### EXERCISE GOAL
Take the data below and extract the lines from the one with "The height and width of the screenshot is (584, 800)." to the one with "Given: Click the left axis value 80", inclusive, exactly as written.

### Extracted data entries
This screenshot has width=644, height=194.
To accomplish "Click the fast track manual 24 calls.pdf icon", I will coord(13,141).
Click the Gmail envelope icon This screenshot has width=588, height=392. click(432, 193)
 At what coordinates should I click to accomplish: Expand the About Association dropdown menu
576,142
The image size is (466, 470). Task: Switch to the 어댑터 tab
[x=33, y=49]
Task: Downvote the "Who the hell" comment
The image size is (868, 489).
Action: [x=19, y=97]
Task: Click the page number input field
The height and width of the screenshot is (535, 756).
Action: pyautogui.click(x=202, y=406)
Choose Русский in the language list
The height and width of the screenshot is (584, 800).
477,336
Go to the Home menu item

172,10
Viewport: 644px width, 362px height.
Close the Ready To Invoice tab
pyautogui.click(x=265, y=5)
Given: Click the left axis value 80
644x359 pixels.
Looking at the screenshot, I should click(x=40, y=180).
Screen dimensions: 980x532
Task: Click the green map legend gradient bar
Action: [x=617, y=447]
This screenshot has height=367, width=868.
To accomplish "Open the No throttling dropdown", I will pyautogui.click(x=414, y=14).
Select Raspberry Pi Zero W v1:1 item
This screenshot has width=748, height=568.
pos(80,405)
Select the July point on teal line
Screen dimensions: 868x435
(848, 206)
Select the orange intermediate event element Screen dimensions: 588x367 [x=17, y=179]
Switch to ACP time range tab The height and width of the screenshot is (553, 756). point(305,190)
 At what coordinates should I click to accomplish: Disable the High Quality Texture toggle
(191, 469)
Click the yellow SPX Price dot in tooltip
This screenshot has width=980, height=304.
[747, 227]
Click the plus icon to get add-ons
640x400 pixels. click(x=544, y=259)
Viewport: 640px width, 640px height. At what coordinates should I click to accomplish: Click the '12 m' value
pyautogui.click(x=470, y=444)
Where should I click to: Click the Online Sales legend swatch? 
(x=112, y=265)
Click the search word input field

### ANSWER SECTION
The height and width of the screenshot is (584, 800).
477,336
Go to the Home menu item

172,10
Viewport: 644px width, 362px height.
Close the Ready To Invoice tab
pyautogui.click(x=265, y=5)
Given: Click the left axis value 80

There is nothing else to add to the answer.